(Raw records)
────────

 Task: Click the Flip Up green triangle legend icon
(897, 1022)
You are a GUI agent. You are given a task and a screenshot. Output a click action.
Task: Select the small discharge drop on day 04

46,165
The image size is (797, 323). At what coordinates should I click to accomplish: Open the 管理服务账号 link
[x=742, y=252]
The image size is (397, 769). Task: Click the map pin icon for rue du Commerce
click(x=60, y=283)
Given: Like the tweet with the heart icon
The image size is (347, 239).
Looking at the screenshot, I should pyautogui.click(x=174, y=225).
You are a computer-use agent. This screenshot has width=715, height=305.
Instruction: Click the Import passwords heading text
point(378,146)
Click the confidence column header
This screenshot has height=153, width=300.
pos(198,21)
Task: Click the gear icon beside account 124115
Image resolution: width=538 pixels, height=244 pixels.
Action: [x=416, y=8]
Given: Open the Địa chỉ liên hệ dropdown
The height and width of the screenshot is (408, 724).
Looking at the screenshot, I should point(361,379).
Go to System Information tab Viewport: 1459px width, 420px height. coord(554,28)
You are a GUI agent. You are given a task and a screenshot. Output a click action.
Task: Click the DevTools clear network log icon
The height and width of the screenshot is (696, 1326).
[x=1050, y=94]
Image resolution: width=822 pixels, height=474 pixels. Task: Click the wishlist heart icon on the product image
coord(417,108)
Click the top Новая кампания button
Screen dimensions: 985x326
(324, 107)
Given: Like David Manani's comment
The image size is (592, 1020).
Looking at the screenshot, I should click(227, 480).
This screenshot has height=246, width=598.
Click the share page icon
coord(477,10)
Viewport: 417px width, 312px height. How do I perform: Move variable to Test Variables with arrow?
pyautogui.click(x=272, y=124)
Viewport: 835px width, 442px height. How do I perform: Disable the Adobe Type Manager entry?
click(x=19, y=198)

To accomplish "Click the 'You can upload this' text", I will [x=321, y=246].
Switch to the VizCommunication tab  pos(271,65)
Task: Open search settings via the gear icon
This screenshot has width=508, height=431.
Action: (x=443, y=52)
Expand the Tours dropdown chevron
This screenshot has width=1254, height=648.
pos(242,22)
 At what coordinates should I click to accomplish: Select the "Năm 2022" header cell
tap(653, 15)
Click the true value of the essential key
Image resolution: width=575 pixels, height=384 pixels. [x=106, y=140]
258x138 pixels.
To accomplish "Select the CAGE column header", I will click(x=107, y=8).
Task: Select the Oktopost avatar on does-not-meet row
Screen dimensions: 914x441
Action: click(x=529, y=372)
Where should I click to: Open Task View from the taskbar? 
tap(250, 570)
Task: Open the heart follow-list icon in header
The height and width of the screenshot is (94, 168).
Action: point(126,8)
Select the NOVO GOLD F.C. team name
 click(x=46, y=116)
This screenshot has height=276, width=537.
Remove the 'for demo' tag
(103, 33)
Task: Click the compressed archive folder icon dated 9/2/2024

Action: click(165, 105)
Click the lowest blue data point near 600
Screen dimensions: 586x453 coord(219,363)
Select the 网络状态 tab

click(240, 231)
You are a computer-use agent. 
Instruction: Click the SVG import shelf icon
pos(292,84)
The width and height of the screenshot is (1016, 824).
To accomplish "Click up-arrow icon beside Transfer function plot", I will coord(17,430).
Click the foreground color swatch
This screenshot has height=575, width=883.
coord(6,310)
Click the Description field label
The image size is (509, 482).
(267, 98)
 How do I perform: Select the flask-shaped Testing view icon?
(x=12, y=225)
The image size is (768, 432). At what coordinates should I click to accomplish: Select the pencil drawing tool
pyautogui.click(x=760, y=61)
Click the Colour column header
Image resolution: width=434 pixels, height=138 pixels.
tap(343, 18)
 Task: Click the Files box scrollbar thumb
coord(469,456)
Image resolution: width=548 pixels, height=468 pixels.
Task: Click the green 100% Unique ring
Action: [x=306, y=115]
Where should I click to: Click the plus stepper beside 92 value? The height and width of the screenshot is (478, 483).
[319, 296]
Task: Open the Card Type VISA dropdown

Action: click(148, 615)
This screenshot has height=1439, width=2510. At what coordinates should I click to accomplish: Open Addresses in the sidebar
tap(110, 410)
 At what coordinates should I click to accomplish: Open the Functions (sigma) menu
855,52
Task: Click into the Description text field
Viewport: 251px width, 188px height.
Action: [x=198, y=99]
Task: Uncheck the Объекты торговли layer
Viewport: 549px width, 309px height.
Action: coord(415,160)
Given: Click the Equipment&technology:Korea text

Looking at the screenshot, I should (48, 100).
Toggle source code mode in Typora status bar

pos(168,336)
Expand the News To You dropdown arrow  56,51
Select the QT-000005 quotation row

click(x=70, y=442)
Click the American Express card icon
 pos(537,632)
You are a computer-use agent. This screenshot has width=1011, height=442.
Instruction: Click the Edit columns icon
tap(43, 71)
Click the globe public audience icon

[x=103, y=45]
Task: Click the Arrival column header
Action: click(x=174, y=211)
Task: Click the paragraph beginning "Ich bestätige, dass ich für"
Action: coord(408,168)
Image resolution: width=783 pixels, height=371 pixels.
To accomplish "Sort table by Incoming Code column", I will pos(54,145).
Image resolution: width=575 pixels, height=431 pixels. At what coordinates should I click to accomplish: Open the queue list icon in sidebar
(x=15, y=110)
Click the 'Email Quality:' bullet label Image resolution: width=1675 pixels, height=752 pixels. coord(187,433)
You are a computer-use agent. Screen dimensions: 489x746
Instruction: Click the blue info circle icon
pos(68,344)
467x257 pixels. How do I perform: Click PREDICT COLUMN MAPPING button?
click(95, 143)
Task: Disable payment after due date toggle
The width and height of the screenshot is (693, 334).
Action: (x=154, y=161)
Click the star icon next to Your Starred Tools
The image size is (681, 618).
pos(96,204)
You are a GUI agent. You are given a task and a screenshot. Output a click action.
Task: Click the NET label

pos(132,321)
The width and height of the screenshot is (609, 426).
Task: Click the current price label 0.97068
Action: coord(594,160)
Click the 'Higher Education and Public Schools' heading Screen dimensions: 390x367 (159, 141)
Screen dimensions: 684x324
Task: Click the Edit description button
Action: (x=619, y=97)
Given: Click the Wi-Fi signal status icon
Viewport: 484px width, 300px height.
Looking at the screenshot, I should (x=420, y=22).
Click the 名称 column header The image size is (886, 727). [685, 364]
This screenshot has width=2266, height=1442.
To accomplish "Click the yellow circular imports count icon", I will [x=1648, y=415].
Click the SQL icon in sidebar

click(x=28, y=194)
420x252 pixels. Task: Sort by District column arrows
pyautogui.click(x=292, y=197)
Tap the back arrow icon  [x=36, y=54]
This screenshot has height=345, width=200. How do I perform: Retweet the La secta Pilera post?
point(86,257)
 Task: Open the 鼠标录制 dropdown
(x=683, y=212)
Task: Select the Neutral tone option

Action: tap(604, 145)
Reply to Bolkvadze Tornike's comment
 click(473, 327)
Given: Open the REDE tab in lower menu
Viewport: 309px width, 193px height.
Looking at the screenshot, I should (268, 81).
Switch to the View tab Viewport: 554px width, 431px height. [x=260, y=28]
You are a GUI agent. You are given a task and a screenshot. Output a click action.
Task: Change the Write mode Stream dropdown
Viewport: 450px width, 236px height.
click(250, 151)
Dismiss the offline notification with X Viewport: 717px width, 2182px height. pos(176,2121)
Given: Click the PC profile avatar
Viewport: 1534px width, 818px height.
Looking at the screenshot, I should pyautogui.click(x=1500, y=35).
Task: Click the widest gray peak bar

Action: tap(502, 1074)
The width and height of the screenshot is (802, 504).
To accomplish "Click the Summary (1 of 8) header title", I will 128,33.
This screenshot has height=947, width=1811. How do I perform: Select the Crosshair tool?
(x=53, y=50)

────────

* What the task asks: Rewrite all of the data above with "DevTools" changed to "Developer Tools", leaving everything else the same.

* Final answer:
 Task: Click the Flip Up green triangle legend icon
(897, 1022)
You are a GUI agent. You are given a task and a screenshot. Output a click action.
Task: Select the small discharge drop on day 04

46,165
The image size is (797, 323). At what coordinates should I click to accomplish: Open the 管理服务账号 link
[x=742, y=252]
The image size is (397, 769). Task: Click the map pin icon for rue du Commerce
click(x=60, y=283)
Given: Like the tweet with the heart icon
The image size is (347, 239).
Looking at the screenshot, I should pyautogui.click(x=174, y=225).
You are a computer-use agent. This screenshot has width=715, height=305.
Instruction: Click the Import passwords heading text
point(378,146)
Click the confidence column header
This screenshot has height=153, width=300.
pos(198,21)
Task: Click the gear icon beside account 124115
Image resolution: width=538 pixels, height=244 pixels.
Action: [x=416, y=8]
Given: Open the Địa chỉ liên hệ dropdown
The height and width of the screenshot is (408, 724).
Looking at the screenshot, I should point(361,379).
Go to System Information tab Viewport: 1459px width, 420px height. coord(554,28)
You are a GUI agent. You are given a task and a screenshot. Output a click action.
Task: Click the Developer Tools clear network log icon
The height and width of the screenshot is (696, 1326).
[x=1050, y=94]
Image resolution: width=822 pixels, height=474 pixels. Task: Click the wishlist heart icon on the product image
coord(417,108)
Click the top Новая кампания button
Screen dimensions: 985x326
(324, 107)
Given: Like David Manani's comment
The image size is (592, 1020).
Looking at the screenshot, I should click(227, 480).
This screenshot has height=246, width=598.
Click the share page icon
coord(477,10)
Viewport: 417px width, 312px height. How do I perform: Move variable to Test Variables with arrow?
pyautogui.click(x=272, y=124)
Viewport: 835px width, 442px height. How do I perform: Disable the Adobe Type Manager entry?
click(x=19, y=198)

To accomplish "Click the 'You can upload this' text", I will [x=321, y=246].
Switch to the VizCommunication tab  pos(271,65)
Task: Open search settings via the gear icon
This screenshot has width=508, height=431.
Action: (x=443, y=52)
Expand the Tours dropdown chevron
This screenshot has width=1254, height=648.
pos(242,22)
 At what coordinates should I click to accomplish: Select the "Năm 2022" header cell
tap(653, 15)
Click the true value of the essential key
Image resolution: width=575 pixels, height=384 pixels. [x=106, y=140]
258x138 pixels.
To accomplish "Select the CAGE column header", I will click(x=107, y=8).
Task: Select the Oktopost avatar on does-not-meet row
Screen dimensions: 914x441
Action: click(x=529, y=372)
Where should I click to: Open Task View from the taskbar? 
tap(250, 570)
Task: Open the heart follow-list icon in header
The height and width of the screenshot is (94, 168).
Action: point(126,8)
Select the NOVO GOLD F.C. team name
 click(x=46, y=116)
This screenshot has height=276, width=537.
Remove the 'for demo' tag
(103, 33)
Task: Click the compressed archive folder icon dated 9/2/2024

Action: click(165, 105)
Click the lowest blue data point near 600
Screen dimensions: 586x453 coord(219,363)
Select the 网络状态 tab

click(240, 231)
You are a computer-use agent. 
Instruction: Click the SVG import shelf icon
pos(292,84)
The width and height of the screenshot is (1016, 824).
To accomplish "Click up-arrow icon beside Transfer function plot", I will coord(17,430).
Click the foreground color swatch
This screenshot has height=575, width=883.
coord(6,310)
Click the Description field label
The image size is (509, 482).
(267, 98)
 How do I perform: Select the flask-shaped Testing view icon?
(x=12, y=225)
The image size is (768, 432). At what coordinates should I click to accomplish: Select the pencil drawing tool
pyautogui.click(x=760, y=61)
Click the Colour column header
Image resolution: width=434 pixels, height=138 pixels.
tap(343, 18)
 Task: Click the Files box scrollbar thumb
coord(469,456)
Image resolution: width=548 pixels, height=468 pixels.
Task: Click the green 100% Unique ring
Action: [x=306, y=115]
Where should I click to: Click the plus stepper beside 92 value? The height and width of the screenshot is (478, 483).
[319, 296]
Task: Open the Card Type VISA dropdown

Action: click(148, 615)
This screenshot has height=1439, width=2510. At what coordinates should I click to accomplish: Open Addresses in the sidebar
tap(110, 410)
 At what coordinates should I click to accomplish: Open the Functions (sigma) menu
855,52
Task: Click into the Description text field
Viewport: 251px width, 188px height.
Action: [x=198, y=99]
Task: Uncheck the Объекты торговли layer
Viewport: 549px width, 309px height.
Action: coord(415,160)
Given: Click the Equipment&technology:Korea text

Looking at the screenshot, I should (48, 100).
Toggle source code mode in Typora status bar

pos(168,336)
Expand the News To You dropdown arrow  56,51
Select the QT-000005 quotation row

click(x=70, y=442)
Click the American Express card icon
 pos(537,632)
You are a computer-use agent. This screenshot has width=1011, height=442.
Instruction: Click the Edit columns icon
tap(43, 71)
Click the globe public audience icon

[x=103, y=45]
Task: Click the Arrival column header
Action: click(x=174, y=211)
Task: Click the paragraph beginning "Ich bestätige, dass ich für"
Action: coord(408,168)
Image resolution: width=783 pixels, height=371 pixels.
To accomplish "Sort table by Incoming Code column", I will pos(54,145).
Image resolution: width=575 pixels, height=431 pixels. At what coordinates should I click to accomplish: Open the queue list icon in sidebar
(x=15, y=110)
Click the 'Email Quality:' bullet label Image resolution: width=1675 pixels, height=752 pixels. coord(187,433)
You are a computer-use agent. Screen dimensions: 489x746
Instruction: Click the blue info circle icon
pos(68,344)
467x257 pixels. How do I perform: Click PREDICT COLUMN MAPPING button?
click(95, 143)
Task: Disable payment after due date toggle
The width and height of the screenshot is (693, 334).
Action: (x=154, y=161)
Click the star icon next to Your Starred Tools
The image size is (681, 618).
pos(96,204)
You are a GUI agent. You are given a task and a screenshot. Output a click action.
Task: Click the NET label

pos(132,321)
The width and height of the screenshot is (609, 426).
Task: Click the current price label 0.97068
Action: coord(594,160)
Click the 'Higher Education and Public Schools' heading Screen dimensions: 390x367 (159, 141)
Screen dimensions: 684x324
Task: Click the Edit description button
Action: (x=619, y=97)
Given: Click the Wi-Fi signal status icon
Viewport: 484px width, 300px height.
Looking at the screenshot, I should (x=420, y=22).
Click the 名称 column header The image size is (886, 727). [685, 364]
This screenshot has width=2266, height=1442.
To accomplish "Click the yellow circular imports count icon", I will [x=1648, y=415].
Click the SQL icon in sidebar

click(x=28, y=194)
420x252 pixels. Task: Sort by District column arrows
pyautogui.click(x=292, y=197)
Tap the back arrow icon  [x=36, y=54]
This screenshot has height=345, width=200. How do I perform: Retweet the La secta Pilera post?
point(86,257)
 Task: Open the 鼠标录制 dropdown
(x=683, y=212)
Task: Select the Neutral tone option

Action: tap(604, 145)
Reply to Bolkvadze Tornike's comment
 click(473, 327)
Given: Open the REDE tab in lower menu
Viewport: 309px width, 193px height.
Looking at the screenshot, I should (268, 81).
Switch to the View tab Viewport: 554px width, 431px height. [x=260, y=28]
You are a GUI agent. You are given a task and a screenshot. Output a click action.
Task: Change the Write mode Stream dropdown
Viewport: 450px width, 236px height.
click(250, 151)
Dismiss the offline notification with X Viewport: 717px width, 2182px height. pos(176,2121)
Given: Click the PC profile avatar
Viewport: 1534px width, 818px height.
Looking at the screenshot, I should pyautogui.click(x=1500, y=35).
Task: Click the widest gray peak bar

Action: tap(502, 1074)
The width and height of the screenshot is (802, 504).
To accomplish "Click the Summary (1 of 8) header title", I will 128,33.
This screenshot has height=947, width=1811. How do I perform: Select the Crosshair tool?
(x=53, y=50)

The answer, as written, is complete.